Cytogenetic effects of deltamethrin on rat bone marrow.

Deltamethrin, a synthetic pyrethroid insecticide, was administered to adult female albino rats as a single i.p., s.c., or oral dose of 5.6, 8.4, or 11.2 mg/kg b.w. or repeated i.p. doses of 2.24 mg/kg b.w. for five consecutive days (cumulative dose 11.2 mg/kg b.w.). This treatment inhibited the mitotic index in a dose-dependent manner and increased the frequency of chromosome aberrations in the bone marrow at 24 h post exposure. The parenterally (i.p. and s.c.) administered deltamethrin appeared more effective than the oral gavage for eliciting its cytotoxicity and genetic toxicity potential. The frequency of micronucleated erythrocytes in the bone marrow was also increased at 30 h following a single i.p. dose of 5.6, 8.4, or 11.2 mg/kg b.w.
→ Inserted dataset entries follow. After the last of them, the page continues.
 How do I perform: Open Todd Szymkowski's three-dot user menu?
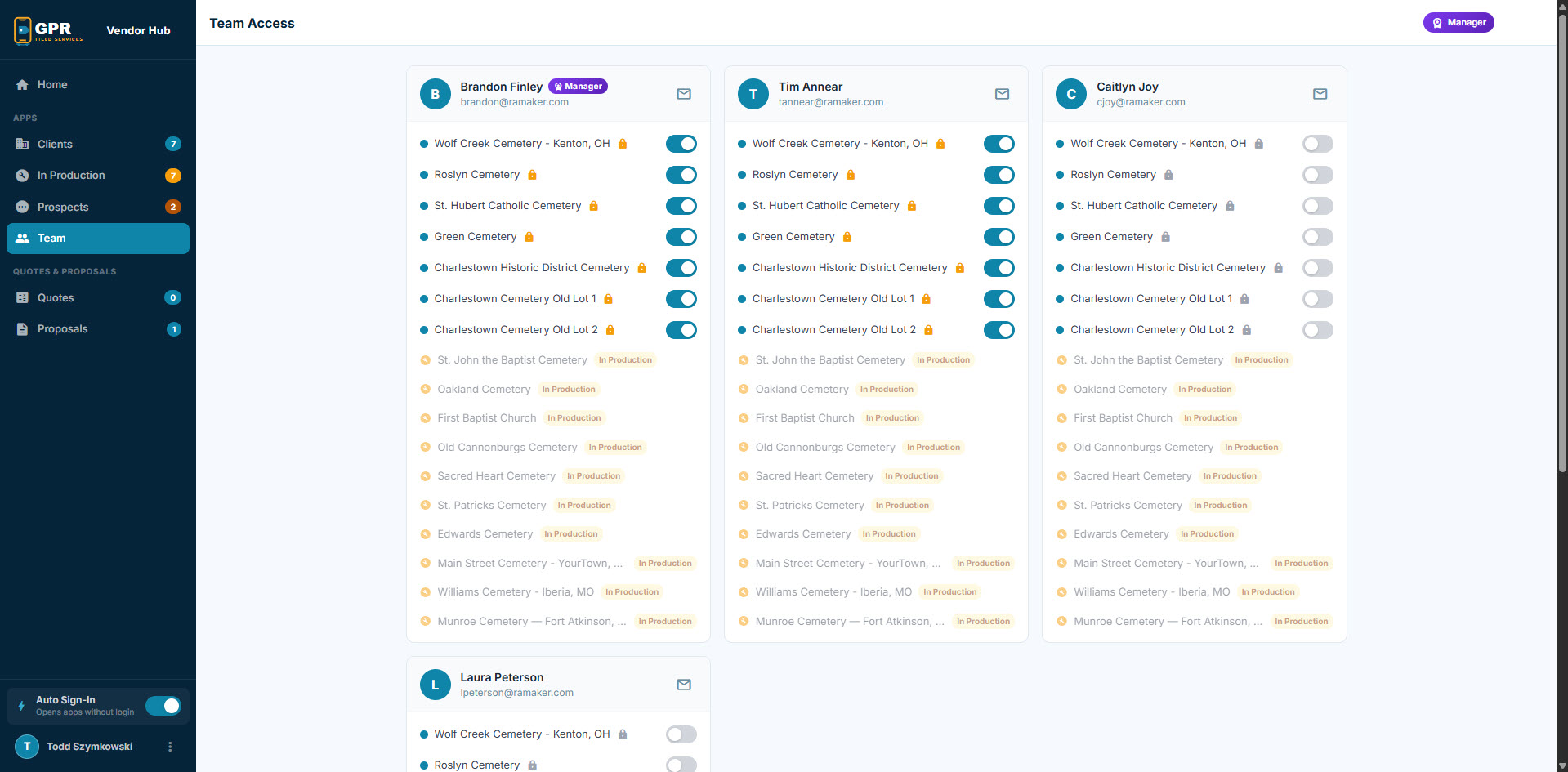point(170,747)
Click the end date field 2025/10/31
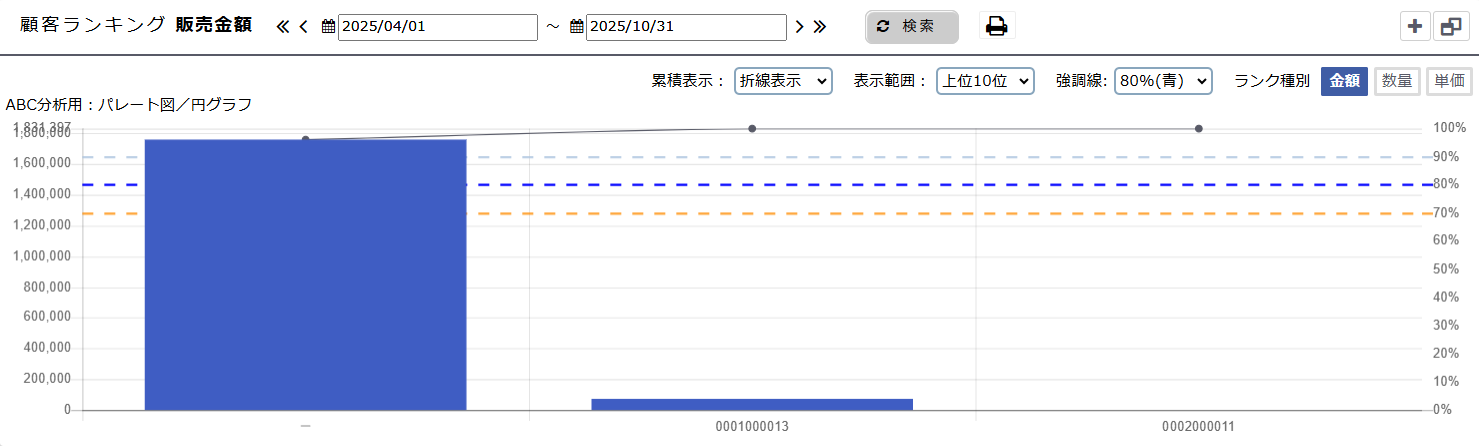This screenshot has width=1479, height=446. tap(686, 27)
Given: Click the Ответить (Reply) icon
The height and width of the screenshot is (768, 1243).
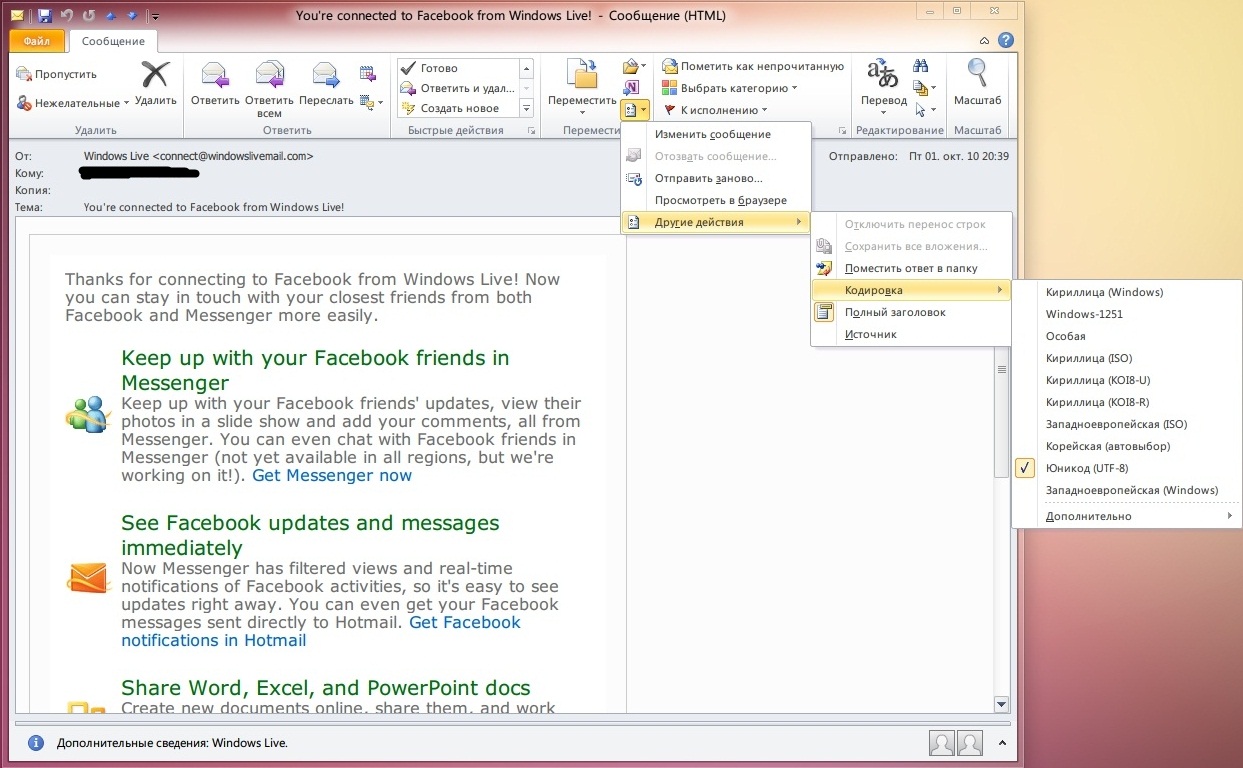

The most prevalent abnormality observed in this study was endomitotic reduplication of chromosomes which, along with mitotic inhibition and micronucleus induction, indicated microtubular/mitotic spindle poisoning by deltamethrin. The increased frequency of chromosome aberrations and micronucleated erythrocytes also suggests a clastogenic potential of deltamethrin. These observations indicate the in vivo susceptibility of mammals to the genetic toxicity potential of deltamethrin.